Social Finance to scale up IPS across Europe
Social Finance NL has been awarded funding to explore with Social Finance UK how to scale up the Individual Placement Support (IPS) approach across five European countries.
The European Social Catalyst Fund (ESCF) is a new initiative designed to have significant impact on some of Europe’s most pressing social challenges. Bringing together public and private resources, it is designed to stimulate and support creative ways to scale up proven social service innovations to produce good outcomes, cost effectively.
Social Finance has been successful in a proposal to ESCF to provide financial and capacity building support to develop plans to scale the evidence-based Individual Placement and Support (IPS) approach for people with severe and enduring mental health illness to gain and sustain paid employment. The project will explore the scale up of IPS across five EU countries: Croatia, Czech Republic, Denmark, France and Spain.
Social Finance UK has created a working group with members from five EU countries to design a roadmap that will help with the rollout and expansion of IPS in each country.
The project will run until September 2021, bringing together a range of key country experts with extensive experience in shaping government policy and promoting IPS.
Björrn Vennema, managing director and co-founder of Social Finance NL, said:
“This collaboration is an example of how we can leverage expertise in one place to make a much larger impact across borders. I’m thrilled that we are going to work with this international consortium and scale up the IPS methodology, which is now more needed than ever due to the effects that Covid-19 has brought upon mental wellbeing and employment outcomes. We thank the ESCF for their support and are looking forward to working with the ESCF and our partners to scale up evidence-based methodologies in Europe.”
Gary Johnston, Health and Employment Partnerships Director of Operations at Social Finance UK, said:
“You would think it was easy to have an evidenced-based supported employment intervention adopted. Our experience is that changing the way things are done (even if the change has evidence of making massive impact for good) isn’t that easy.
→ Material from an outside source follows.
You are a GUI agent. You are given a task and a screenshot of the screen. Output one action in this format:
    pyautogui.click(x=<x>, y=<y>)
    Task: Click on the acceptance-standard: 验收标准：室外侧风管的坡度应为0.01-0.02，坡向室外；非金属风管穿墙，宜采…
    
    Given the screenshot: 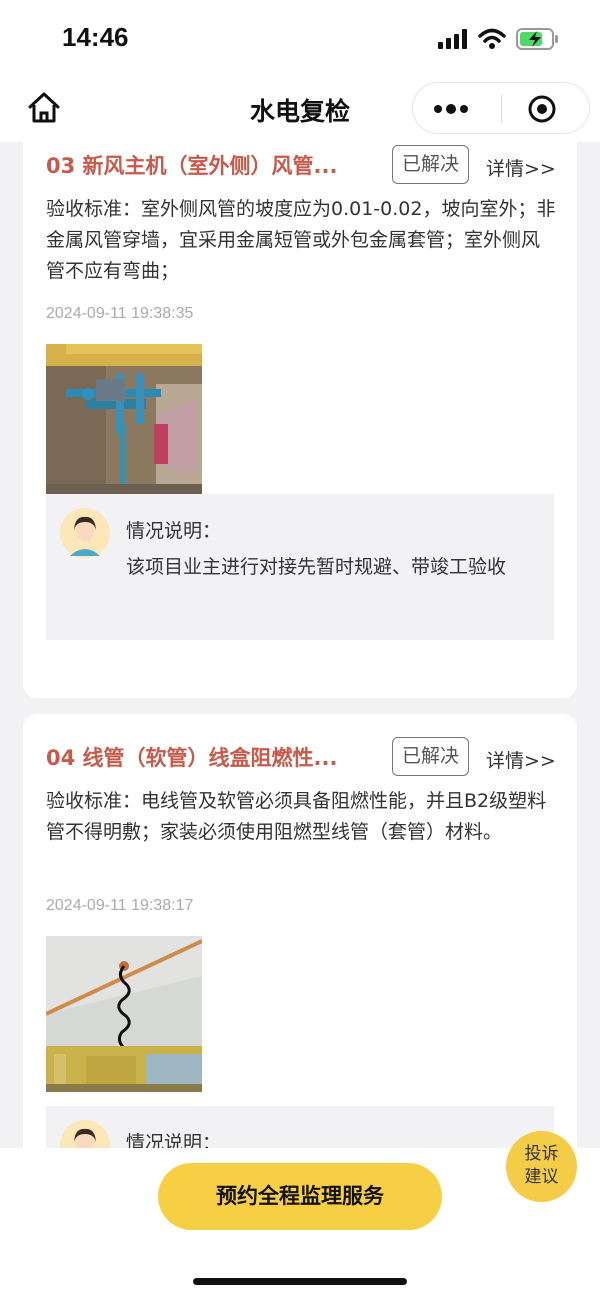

This grant allows each of our country partners to explore how to create a road map that guides the change; a change that will help people with severe mental illness get access to support that doubles their chance of gaining paid employment.”
Madeleine Clarke, Executive Director at GENIO, said:
“Smart thinking is needed on how to scale impact that is not limited to finding resources to make organisations grow. A broader repertoire of approaches to scaling is required if we are to reduce, or eliminate, some of the major social challenges facing Europe.”
The ESCF has been established and co-funded by the European Union’s Horizon 2020 Research and Innovation Programme, Genio, the Robert Bosch Stiftung and the King Baudouin Foundation. The ESCF call for proposals was completed at the end of 2020. In total, 120 applications were received from 22 countries describing innovations relevant to all 16 social challenge areas identified in the call.